Preisgeber wollen auch bei Online-Verleihung mitmachen
Die Preisgelder von insgesamt rund 42.000 Euro sind zwar im Festival-Budget nur ein kleinerer Posten, doch Preisgeber hatten Lars Henrik Gass bereits bestätigt: Sie würden auch bei einer Online-Preisverleihung mitmachen.
„Wie gehen wir vor?“ Gass verweist auf die über hundert Programme, die für die 66. Kurzfilmtage angekündigt waren: vom zentralen Thema „Solidarität“ über die Profile für fünf Filmkünstler von Großbritannien bis Ruanda bis zu den Künstlerlaboren und Workshops. In den letzten Jahren waren die zweisprachigen Programmbücher mit über 400 Seiten zu Telefonbuchstärke angewachsen. „Alle 100 Programme haben wir in die Hand genommen“, sagt Gass, um sie unter dem Aspekt zu prüfen: Lassen sie sich mitsamt der Gesprächsformate ins digitale Format übernehmen – „oder müssen wir sie absagen“?
Diese Teil-Absagen treffen einige Programme, die dem Festivalleiter besonders wichtig waren – jene etwa, die in Oberhausen unter dem Begriff „conditional cinema“ Kino zum singulären Live-Erlebnis werden ließen: Wie Peter Miller, der vor zwei Jahren für sein fasziniertes Publikum in der Lichtburg Filmstreifen von Hand zu Hand durch den Kinosaal reichen ließ – in diesen Tagen ein undenkbarer Vorgang. Doch die „sensuelle und soziale Qualität bleibt wichtig“, betont Gass. „Wir wollen uns nicht provinzialisieren!“
Vorreiterrolle übernimmt „Go Short“ in Nijmegen
Das entschieden dem Experiment zugeneigte Festival erhalt so zwangsläufig eine „Schlagseite“ – hin zu jenen Formaten, die digital vorzeigbar sind. Das Positive: Digitale Vernetzung und der vergleichsweise geringe kommerzielle Druck machen den per Mail oder Link zugänglichen Kurzfilm eben zum nahezu universalen Ausdrucksmittel – und brachten im vorigen Jahr Preisträger aus Ländern hervor, die bisher auf der „Kino-Weltkarte“ unsichtbar waren. Auch darum bleiben die fünf Wettbewerbe der Wesenskern der Kurzfilmtage.
Wenn die Technik mitspielt. „Unsere Cloud-basierte Sichtungsplattform ist kein Streaming-Portal“, betont Gass. Sie muss in den wenigen nächsten Wochen für die höheren Anforderungen ertüchtigt werden. Die Vorreiterrolle übernimmt bereits vom 1. bis 5. April „Go Short“, das internationale Kurzfilmfestival in Nijmegen. Die Technik-Erfahrungen der niederländischen Nachbarn könnten fürs Kurzfilmtage-Team eine wertvolle Hilfe sein.

▸ INFORMATIONEN
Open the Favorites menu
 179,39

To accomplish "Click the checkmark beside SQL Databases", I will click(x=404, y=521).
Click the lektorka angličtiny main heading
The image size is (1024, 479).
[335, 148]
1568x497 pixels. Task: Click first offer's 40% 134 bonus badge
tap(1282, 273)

--

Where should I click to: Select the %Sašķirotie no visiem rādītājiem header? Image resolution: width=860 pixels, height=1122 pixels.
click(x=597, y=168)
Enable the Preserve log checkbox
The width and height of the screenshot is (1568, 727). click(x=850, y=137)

...

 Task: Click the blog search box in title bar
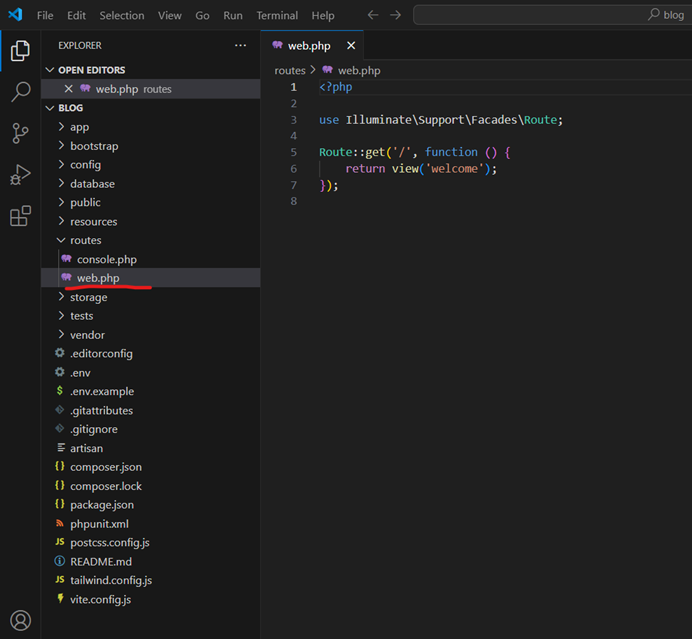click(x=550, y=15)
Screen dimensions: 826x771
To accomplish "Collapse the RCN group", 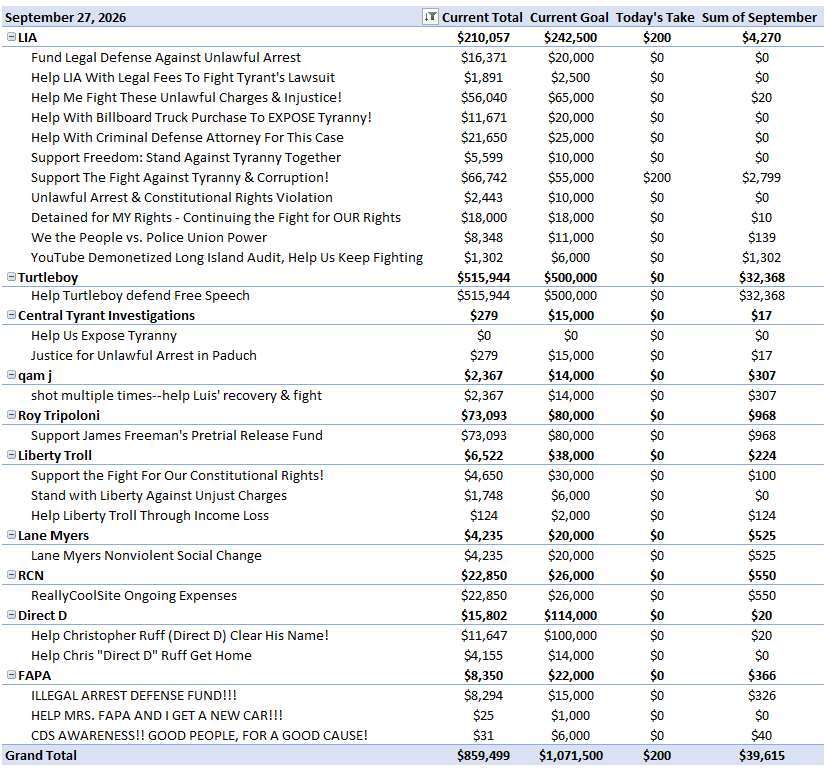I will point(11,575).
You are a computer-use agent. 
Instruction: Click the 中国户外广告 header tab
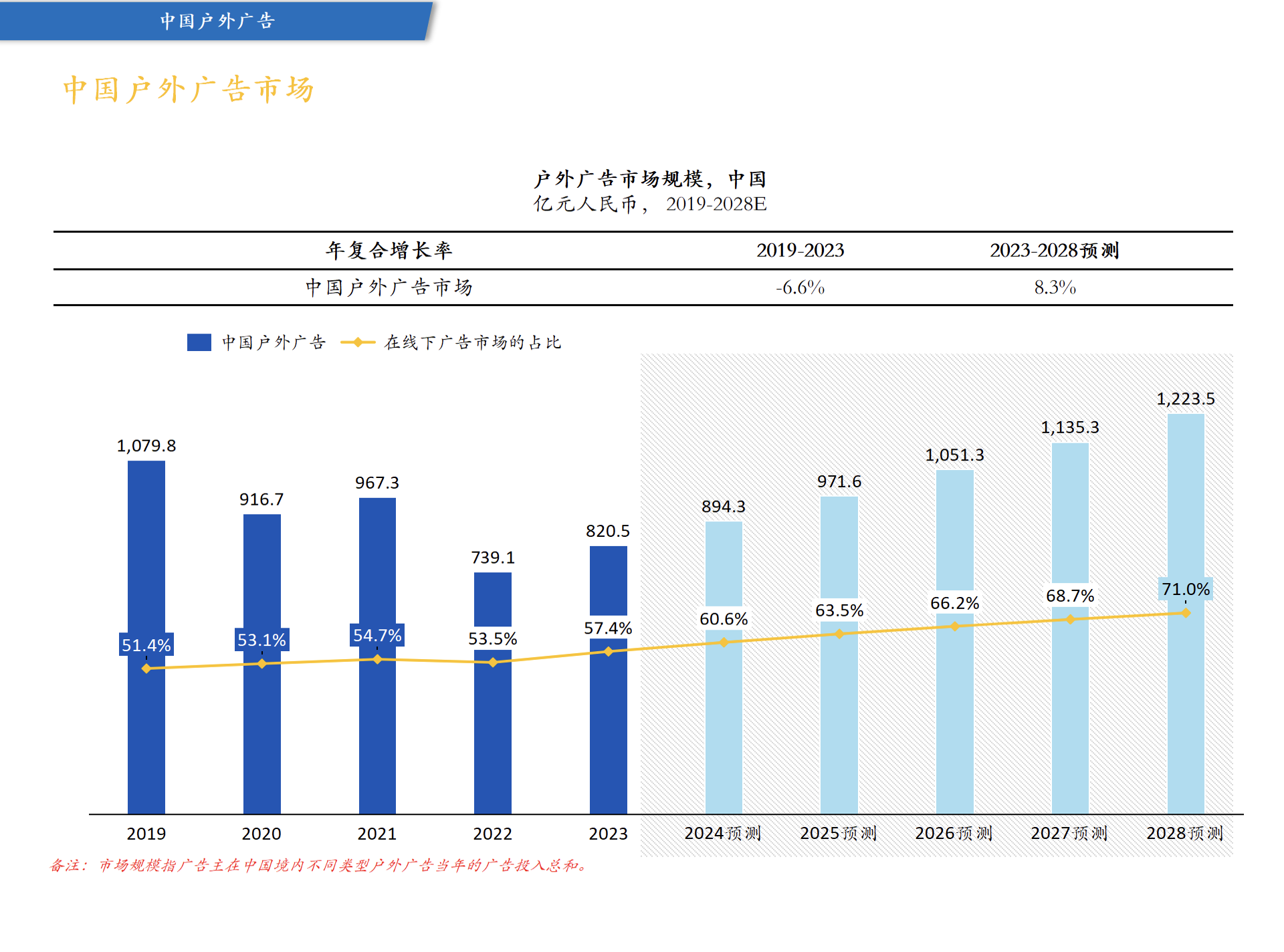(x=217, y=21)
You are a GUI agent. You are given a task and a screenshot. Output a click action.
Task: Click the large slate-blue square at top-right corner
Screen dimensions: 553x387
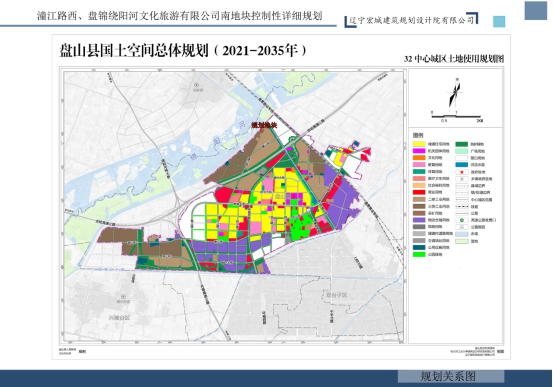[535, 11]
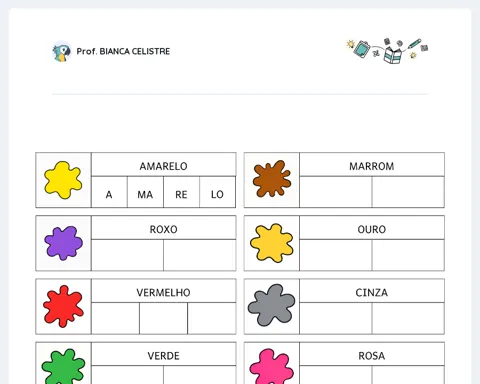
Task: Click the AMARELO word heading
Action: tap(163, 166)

▸ AUFGABE
Wie hoch sind laut dem Textauszug über die Kurzfilmtage die Preisgelder insgesamt?

▸ LÖSUNG
Die Preisgelder betragen insgesamt rund 42.000 Euro.